= David Measham =

British musician

David Michael Lucian Measham (1 December 1937 – 6 February 2005) was a British-Australian conductor and violinist.

Measham was born in Nottingham, England, to a musical family. His father, Lester, had trained as an opera singer and his mother, Joan, was a pianist. He began violin studies at age 7, and first conducted at age 13. He attended the Mundella Grammar School (Nottingham), and later the Guildhall School of Music and Drama, London, where he studied with Norman Del Mar. He then became a section violinist with the BBC Symphony Orchestra. He served with the City of Birmingham Symphony Orchestra as co-leader (1963–1967) alongside John Georgiadis. He became principal second violin with the London Symphony Orchestra (LSO) in 1967 following Neville Marriner's departure.

* [Goal of the exercise]
Answer from the David Measham text:
(a) In what year did Measham die?
(b) With whom did he study at the Guildhall School of Music and Drama?
(c) Whose departure preceded his becoming principal second violin with the London Symphony Orchestra?

* [Extracted entries]
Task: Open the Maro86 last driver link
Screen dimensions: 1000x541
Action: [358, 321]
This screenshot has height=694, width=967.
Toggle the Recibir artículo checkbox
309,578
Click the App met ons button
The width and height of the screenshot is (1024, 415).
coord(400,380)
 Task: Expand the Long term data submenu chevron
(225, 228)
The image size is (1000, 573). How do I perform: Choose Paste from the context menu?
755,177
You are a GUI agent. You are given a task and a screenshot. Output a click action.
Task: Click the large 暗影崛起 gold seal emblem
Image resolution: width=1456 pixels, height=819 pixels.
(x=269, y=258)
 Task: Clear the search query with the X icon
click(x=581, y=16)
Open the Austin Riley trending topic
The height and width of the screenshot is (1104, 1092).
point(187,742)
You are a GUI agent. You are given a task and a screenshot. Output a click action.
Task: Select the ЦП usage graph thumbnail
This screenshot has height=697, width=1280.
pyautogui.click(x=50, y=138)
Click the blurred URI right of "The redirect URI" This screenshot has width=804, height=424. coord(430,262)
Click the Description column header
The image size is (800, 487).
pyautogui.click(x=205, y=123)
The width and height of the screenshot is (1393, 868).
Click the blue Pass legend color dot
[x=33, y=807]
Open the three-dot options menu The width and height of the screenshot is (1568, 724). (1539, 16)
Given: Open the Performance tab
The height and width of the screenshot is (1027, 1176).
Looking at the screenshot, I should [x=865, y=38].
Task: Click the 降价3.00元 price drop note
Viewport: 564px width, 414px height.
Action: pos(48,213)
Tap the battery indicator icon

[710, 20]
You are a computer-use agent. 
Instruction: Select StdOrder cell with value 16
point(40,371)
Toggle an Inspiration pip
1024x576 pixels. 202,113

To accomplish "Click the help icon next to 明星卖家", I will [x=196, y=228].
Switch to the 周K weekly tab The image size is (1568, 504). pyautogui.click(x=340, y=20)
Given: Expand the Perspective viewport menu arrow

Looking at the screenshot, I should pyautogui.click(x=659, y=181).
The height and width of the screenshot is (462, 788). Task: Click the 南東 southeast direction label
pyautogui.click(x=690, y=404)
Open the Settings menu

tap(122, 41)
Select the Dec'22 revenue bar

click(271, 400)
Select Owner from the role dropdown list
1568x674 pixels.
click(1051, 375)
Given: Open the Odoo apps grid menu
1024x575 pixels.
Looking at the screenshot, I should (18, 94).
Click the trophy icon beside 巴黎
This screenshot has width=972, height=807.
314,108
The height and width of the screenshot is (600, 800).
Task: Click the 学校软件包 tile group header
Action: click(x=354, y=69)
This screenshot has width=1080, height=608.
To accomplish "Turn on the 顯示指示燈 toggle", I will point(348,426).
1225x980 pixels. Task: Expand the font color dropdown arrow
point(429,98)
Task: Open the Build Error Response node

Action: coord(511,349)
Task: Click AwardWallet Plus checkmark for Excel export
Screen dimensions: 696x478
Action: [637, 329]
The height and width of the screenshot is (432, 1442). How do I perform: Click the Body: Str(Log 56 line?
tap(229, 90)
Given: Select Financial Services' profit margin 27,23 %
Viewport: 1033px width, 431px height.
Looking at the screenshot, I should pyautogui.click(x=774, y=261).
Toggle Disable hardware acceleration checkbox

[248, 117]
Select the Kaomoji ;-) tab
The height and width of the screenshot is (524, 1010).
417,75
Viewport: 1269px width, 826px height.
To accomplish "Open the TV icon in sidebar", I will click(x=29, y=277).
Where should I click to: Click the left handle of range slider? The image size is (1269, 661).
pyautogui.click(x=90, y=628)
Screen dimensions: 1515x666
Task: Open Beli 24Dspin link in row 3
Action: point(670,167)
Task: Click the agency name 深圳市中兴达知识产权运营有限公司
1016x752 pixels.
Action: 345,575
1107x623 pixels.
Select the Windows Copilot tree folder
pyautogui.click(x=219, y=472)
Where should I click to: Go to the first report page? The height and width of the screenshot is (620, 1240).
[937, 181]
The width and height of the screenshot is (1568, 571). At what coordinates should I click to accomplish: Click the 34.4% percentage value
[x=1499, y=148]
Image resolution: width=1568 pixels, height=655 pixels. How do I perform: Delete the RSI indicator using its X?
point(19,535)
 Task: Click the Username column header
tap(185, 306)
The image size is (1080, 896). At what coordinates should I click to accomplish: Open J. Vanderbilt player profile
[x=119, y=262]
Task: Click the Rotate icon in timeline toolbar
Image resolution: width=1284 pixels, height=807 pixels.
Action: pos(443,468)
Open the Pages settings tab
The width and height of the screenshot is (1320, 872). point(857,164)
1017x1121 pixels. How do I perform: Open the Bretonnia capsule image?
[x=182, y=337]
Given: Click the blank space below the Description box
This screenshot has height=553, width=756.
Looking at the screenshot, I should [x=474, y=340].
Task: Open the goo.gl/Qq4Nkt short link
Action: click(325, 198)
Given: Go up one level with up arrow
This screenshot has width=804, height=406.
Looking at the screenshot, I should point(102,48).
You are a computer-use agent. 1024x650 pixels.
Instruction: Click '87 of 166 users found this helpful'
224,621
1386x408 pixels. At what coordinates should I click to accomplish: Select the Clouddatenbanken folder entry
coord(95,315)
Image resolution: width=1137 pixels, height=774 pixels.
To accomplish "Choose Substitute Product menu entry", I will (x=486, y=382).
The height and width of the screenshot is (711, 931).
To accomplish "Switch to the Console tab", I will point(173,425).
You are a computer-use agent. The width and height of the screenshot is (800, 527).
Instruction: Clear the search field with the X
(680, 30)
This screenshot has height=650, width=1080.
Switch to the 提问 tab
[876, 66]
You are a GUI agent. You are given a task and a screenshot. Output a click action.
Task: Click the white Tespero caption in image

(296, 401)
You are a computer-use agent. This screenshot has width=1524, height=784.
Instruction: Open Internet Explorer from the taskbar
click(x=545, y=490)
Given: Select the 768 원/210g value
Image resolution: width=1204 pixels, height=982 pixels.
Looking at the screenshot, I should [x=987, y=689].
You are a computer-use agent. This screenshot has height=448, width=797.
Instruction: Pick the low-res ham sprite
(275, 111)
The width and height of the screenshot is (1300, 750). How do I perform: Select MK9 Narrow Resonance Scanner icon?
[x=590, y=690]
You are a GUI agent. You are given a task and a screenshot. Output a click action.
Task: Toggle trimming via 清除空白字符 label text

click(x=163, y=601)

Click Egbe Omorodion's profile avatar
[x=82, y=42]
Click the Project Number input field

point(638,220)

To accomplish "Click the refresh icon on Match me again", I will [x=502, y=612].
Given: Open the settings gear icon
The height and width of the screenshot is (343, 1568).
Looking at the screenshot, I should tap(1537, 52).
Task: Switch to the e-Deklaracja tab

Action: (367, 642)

* [Written response]
(a) 2005
(b) Norman Del Mar
(c) Neville Marriner's